Mathematical description of competition between two and three bacterial species under dual substrate limitation in the chemostat: A comparison with experimental data

Abstract

A mathematical model is presented which describes the growth of two bacterial species in mixed chemostat cultures under dual substrate limitation. Competition experiments between a facultatively chemolithotrophic Thiobacillus and either a heterotroph or an obligately chemolithotrophic Thiobacillus served as an experimental model system [Gottschal, de Vries, and Kuenen, Archives of Microbiology, 121, 241–249 (1979)]. Furthermore, the introduction of Monod-type growth kinetics in the model allowed an assessment of the relative importance of the growth parameters for the outcome of the competition. In addition, it is shown how the results of the mathematical description of the two-membered mixed cultures can be used to predict the outcome of the competition between the three species competing for the two growth-limiting substrates acetate and thiosulfate in a three-membered mixed culture. In contrast to the experimental data of Gottschal, de Vries, and Kuenen it is predicted that two of the three species or only one of them (the “mixotroph”) will survive in the culture.

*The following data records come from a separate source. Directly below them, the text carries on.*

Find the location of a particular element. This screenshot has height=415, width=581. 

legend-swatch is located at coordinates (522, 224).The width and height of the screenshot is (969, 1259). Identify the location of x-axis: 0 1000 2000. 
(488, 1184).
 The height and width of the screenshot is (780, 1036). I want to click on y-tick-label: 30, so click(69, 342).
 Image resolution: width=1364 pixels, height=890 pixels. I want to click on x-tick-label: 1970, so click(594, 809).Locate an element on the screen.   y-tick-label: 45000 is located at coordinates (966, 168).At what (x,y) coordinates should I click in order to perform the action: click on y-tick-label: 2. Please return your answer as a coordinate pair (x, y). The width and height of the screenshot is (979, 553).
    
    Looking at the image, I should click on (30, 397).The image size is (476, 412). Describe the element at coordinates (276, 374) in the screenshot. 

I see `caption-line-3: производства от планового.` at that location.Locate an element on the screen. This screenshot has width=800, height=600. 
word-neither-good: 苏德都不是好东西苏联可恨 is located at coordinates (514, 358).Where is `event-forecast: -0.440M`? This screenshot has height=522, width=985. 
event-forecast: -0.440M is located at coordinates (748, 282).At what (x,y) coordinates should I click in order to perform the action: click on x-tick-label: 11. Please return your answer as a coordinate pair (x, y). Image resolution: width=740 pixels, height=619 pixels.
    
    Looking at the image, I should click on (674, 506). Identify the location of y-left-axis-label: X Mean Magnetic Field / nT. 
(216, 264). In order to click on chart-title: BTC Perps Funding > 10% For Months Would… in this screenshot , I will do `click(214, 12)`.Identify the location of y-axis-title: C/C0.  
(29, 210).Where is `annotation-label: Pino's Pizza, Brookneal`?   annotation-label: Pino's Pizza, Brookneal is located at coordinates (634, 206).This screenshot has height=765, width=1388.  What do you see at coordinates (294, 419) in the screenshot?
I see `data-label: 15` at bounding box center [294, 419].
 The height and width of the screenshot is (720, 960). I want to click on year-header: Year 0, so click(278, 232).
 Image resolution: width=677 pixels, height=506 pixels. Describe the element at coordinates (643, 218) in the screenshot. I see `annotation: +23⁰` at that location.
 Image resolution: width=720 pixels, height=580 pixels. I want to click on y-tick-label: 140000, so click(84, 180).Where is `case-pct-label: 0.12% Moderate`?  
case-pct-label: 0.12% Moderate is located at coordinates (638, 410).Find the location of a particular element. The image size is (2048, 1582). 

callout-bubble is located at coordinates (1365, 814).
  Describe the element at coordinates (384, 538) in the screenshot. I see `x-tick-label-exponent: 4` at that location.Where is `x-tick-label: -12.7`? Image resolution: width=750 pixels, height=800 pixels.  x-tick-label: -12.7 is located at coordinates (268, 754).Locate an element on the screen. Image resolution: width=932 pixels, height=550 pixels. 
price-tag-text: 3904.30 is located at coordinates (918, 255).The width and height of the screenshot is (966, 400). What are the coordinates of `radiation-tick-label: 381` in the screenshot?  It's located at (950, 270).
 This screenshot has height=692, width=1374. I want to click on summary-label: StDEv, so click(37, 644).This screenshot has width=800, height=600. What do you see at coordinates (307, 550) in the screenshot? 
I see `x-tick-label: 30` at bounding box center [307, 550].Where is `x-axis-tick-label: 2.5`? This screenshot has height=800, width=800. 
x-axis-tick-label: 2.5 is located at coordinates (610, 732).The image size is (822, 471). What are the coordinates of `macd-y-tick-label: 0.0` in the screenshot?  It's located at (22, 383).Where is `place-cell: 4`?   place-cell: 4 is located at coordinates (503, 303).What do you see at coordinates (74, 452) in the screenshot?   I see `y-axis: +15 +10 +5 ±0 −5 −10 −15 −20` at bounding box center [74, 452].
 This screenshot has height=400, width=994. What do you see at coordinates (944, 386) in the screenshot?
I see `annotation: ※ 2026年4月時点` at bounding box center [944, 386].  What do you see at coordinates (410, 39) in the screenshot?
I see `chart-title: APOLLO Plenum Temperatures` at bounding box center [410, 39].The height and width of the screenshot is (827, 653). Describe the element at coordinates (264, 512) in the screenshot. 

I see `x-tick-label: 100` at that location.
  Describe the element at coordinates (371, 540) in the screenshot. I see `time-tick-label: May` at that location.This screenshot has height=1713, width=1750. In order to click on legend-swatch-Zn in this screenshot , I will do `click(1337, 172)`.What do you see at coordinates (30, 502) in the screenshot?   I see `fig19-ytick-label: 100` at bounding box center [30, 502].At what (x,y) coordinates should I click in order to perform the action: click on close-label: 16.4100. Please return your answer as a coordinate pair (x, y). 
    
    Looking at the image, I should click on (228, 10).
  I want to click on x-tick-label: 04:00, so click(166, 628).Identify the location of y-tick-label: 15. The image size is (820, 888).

Within the framework of the proposed mathematical model, two possible explanations for the experimentally observed coexistence of three species are suggested: either the very slow dynamics of the system did not allow the attainment of a true steady state within the time scale of the present experiments or some parameters describing the mixed culture were extremely sensitive towards minor fluctuations in dilution rate. The results of the present mathematical model support the view that facultatively chemolithotrophic bacteria are able to survive under appropriate limiting mixed substrate conditions in the presence of more “specialized” heterotrophs and obligately chemolitotrophs, in spite of their relatively low specific growth rate.